There’s an unpatched vulnerability affecting Internet Explorer 8 running on most current versions of Windows that could give attackers the ability to run code on remote machines. The flaw is a memory leak that gives attackers key information on the location of a specific address in memory, even with memory protections such as ASLR enabled.
The vulnerability, published by Ruben Santamarta of Wintercore, is in mshtml.dll, the Microsoft HTML viewer. Under certain conditions, an attacker could use the vulnerability to get information about the location in memory of addresses that the attacker could use for further attacks. Santamarta published a proof-of-concept demonstration of the attack that in IE8 displays a leaked memory pointer.
Mshtml.dll is a core
component of Internet Explorer, and serves as the viewer and parser
for HTML content in the browser. Santamarta found that some predictability in the way that IE8 handles some timeout events, along with the presence of the memory leak led to a vulnerability that could lead to remote attacks.
“Well, my theory is that in an effort to not return a plain
sequential/predictable ID, Microsoft decided to add a “magic” value.
Unfortunately, this “magic” value is a pointer member of the CWindow
object which ultimately represents an open browser’s window.
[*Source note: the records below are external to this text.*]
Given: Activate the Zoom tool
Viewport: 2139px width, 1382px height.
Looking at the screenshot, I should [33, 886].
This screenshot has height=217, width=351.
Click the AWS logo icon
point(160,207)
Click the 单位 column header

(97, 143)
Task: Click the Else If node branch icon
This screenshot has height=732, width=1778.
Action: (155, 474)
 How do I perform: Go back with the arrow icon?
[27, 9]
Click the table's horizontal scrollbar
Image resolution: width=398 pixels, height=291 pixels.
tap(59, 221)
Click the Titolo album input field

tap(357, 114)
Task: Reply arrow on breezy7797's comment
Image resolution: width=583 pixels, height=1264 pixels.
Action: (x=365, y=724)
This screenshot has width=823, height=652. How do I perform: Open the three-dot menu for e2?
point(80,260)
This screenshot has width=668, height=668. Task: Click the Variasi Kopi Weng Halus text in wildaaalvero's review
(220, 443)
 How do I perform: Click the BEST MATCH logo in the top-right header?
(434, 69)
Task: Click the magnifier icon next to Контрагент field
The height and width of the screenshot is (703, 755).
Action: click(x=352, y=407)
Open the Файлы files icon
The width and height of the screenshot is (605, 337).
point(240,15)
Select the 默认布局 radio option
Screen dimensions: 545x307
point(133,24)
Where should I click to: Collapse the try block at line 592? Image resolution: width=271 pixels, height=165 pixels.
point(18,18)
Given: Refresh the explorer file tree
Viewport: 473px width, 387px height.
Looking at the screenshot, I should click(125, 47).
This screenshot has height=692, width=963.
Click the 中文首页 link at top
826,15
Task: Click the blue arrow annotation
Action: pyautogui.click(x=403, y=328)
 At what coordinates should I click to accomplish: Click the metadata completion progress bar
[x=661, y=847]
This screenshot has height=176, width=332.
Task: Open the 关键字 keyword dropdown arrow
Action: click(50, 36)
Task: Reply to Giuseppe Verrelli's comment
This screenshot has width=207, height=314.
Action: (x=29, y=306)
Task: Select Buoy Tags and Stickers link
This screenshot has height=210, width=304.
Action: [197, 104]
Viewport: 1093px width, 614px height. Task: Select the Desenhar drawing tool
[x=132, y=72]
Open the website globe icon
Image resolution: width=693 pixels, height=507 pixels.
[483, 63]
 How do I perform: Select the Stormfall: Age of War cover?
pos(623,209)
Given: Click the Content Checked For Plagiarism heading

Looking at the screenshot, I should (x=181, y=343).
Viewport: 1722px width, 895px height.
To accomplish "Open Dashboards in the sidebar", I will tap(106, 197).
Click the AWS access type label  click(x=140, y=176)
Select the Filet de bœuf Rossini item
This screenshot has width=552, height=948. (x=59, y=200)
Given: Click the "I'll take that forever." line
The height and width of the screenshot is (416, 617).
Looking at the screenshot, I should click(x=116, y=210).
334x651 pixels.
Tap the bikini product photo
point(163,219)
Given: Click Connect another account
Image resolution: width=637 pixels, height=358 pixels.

Thus we can
define it as persistent in memory even after reloading, till the
Browser’s instance is closed,” Santamarta said in his analysis of the flaw. “Taking into account that IDEvent is predictable and we know the pointer
offset, we can trivially infer the pointer to the persistent CWindow
object(leakedPointer – ID_Counter – 0x3c). This fact brings us useful
addresses for ROP/Anti-ASLR exploits. :)”
The vulnerability affects IE8 running on Windows XP, Windows Vista and Windows 7 32-bit and 64-bit editions, Santamarta said. The flaw does not affect other browsers, such as Firefox or Chrome.
Earlier this year Santamarta was one of two security researchers–along with Tavis Ormandy–to report a serious Java flaw affecting most versions of Windows. That vulnerability also enabled attackers to bypass ASLR and DEP, two of the key memory protections that Microsoft has added to recent versions of Windows to prevent certain types of memory exploits.